** Opening SOURCE DATA block **

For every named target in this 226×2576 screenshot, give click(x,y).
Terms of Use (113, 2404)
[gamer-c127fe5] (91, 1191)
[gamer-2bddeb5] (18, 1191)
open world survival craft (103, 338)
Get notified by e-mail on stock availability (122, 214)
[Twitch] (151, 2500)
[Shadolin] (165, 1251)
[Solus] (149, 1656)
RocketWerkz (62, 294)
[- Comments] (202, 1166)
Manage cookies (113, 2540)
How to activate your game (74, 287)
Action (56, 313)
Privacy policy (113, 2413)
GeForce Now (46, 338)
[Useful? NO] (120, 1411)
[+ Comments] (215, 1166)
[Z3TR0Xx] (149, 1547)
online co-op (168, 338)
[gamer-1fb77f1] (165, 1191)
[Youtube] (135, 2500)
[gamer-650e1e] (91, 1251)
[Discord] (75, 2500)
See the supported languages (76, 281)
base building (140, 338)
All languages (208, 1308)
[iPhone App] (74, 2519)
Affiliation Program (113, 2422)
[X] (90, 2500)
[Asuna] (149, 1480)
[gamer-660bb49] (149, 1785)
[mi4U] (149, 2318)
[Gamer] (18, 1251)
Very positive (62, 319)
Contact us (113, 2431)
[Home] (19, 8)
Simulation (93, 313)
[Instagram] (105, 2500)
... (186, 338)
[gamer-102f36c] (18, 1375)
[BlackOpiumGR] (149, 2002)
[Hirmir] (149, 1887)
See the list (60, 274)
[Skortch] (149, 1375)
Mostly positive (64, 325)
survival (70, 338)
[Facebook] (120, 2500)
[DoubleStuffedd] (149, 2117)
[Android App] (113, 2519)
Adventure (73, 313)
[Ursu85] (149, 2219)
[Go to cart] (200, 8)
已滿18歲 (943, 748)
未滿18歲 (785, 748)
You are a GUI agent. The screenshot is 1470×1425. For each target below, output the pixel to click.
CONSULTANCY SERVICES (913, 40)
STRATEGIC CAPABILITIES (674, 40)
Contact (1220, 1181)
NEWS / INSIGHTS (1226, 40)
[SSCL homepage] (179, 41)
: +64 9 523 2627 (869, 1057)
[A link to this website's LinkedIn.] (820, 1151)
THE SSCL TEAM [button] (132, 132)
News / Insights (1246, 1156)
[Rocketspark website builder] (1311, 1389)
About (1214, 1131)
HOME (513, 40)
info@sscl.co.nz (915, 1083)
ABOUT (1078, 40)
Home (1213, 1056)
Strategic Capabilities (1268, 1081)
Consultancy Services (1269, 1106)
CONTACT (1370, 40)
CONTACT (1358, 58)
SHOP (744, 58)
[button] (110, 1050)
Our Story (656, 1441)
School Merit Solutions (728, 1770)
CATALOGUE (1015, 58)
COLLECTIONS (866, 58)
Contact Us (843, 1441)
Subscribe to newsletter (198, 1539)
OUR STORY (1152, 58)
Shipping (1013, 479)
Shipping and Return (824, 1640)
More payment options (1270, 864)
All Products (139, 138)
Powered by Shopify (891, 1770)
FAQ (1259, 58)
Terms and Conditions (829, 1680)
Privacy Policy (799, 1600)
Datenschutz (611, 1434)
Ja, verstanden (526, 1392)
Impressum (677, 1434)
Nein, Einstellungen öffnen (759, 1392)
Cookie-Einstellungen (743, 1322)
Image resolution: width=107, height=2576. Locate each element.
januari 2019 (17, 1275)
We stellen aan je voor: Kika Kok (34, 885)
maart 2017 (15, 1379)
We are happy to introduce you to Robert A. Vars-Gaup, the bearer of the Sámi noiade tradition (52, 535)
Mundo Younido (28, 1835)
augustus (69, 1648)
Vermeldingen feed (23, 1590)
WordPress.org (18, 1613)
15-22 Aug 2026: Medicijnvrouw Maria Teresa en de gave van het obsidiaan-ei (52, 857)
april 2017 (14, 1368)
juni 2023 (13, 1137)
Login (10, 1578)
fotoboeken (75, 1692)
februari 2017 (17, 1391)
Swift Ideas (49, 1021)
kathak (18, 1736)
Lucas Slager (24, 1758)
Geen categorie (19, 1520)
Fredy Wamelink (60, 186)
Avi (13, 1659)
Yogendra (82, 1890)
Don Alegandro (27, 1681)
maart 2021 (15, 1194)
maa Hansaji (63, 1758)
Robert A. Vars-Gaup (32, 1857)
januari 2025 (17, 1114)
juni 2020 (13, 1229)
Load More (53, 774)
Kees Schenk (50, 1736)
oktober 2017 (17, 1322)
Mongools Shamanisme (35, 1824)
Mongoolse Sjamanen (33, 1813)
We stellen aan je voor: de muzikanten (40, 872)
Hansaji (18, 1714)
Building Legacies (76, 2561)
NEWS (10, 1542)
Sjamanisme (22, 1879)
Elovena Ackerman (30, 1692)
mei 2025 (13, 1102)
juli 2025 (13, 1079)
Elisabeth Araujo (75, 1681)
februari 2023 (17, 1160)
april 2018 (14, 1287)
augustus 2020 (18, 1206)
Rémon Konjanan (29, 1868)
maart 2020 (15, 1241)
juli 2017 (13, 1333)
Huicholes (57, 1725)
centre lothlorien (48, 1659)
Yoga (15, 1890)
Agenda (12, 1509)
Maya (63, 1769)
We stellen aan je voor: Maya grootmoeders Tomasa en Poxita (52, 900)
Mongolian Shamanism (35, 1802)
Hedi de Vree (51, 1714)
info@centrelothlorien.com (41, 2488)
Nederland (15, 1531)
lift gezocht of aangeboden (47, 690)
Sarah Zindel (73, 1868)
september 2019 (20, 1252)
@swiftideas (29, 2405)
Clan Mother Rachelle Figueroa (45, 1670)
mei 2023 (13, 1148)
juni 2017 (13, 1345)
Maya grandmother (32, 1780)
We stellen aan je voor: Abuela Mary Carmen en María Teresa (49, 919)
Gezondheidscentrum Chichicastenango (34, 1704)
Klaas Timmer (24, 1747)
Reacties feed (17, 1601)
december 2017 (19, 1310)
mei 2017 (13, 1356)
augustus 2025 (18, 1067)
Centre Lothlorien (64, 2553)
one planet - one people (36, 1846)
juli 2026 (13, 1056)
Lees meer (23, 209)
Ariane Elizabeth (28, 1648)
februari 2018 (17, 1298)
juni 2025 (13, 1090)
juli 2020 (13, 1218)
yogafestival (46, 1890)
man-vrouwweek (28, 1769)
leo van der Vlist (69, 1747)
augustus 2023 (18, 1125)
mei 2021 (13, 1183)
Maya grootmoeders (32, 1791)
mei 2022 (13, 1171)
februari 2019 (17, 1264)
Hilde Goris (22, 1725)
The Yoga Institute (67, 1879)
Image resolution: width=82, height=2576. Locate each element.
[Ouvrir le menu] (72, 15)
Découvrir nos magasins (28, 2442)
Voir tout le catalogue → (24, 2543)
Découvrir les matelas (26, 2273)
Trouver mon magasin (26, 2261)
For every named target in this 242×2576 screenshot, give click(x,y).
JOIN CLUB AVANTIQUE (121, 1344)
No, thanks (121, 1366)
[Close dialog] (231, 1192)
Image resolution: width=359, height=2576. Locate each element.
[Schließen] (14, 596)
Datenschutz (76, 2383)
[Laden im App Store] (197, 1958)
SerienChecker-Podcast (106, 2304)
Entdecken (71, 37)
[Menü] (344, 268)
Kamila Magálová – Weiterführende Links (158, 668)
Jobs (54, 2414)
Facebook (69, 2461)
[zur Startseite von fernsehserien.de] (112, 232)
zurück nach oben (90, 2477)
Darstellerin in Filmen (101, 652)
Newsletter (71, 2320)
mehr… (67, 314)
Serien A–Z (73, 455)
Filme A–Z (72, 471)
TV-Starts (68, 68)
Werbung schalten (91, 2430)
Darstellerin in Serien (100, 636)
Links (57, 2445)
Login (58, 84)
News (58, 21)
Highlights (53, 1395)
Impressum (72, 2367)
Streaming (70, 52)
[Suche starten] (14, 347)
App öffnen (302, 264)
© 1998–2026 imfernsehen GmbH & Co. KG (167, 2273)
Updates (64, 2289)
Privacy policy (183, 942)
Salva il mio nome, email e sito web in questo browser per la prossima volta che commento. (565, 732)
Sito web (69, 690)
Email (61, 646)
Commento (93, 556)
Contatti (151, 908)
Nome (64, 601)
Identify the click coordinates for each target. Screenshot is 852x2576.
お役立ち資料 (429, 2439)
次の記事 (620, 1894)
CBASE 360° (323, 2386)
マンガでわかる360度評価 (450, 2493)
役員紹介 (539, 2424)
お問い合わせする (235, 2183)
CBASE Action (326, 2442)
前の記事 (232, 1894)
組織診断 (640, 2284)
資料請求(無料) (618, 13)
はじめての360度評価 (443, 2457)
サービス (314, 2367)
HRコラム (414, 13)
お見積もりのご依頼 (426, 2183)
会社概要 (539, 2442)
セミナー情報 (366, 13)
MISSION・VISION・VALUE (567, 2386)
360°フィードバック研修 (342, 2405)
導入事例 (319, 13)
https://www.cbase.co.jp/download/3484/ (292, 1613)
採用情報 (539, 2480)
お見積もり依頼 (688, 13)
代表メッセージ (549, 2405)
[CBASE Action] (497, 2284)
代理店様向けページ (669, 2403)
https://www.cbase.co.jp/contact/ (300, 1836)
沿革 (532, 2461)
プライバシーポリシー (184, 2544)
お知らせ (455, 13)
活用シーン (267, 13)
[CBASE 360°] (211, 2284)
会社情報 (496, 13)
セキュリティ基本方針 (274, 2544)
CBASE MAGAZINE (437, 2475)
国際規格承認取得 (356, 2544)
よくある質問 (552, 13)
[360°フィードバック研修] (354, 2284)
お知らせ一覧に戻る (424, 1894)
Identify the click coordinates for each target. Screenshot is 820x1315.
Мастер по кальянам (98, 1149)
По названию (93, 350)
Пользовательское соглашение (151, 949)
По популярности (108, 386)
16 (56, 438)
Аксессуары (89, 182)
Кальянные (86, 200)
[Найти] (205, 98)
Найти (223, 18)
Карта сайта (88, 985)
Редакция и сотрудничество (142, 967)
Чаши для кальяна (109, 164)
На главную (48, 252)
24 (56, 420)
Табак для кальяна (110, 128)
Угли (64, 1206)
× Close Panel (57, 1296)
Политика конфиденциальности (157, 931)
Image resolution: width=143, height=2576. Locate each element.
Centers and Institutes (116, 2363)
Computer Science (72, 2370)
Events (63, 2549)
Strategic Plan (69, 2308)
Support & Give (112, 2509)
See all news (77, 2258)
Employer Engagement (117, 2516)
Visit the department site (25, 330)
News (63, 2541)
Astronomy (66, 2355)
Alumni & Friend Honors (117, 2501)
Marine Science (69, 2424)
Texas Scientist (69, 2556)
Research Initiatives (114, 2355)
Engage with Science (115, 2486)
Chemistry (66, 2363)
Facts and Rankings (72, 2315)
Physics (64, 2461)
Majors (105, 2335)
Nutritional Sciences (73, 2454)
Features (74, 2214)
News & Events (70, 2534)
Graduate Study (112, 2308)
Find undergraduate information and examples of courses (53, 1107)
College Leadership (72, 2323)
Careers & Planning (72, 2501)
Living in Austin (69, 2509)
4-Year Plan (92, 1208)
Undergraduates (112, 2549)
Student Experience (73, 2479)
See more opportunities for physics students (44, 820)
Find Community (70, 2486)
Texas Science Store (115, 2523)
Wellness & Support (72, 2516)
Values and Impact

** Closing SOURCE DATA block **

EXERCISE:
Look for the string "https" in the entries above. Copy every line that has it.

ANSWER:
https://www.cbase.co.jp/download/3484/ (292, 1613)
https://www.cbase.co.jp/contact/ (300, 1836)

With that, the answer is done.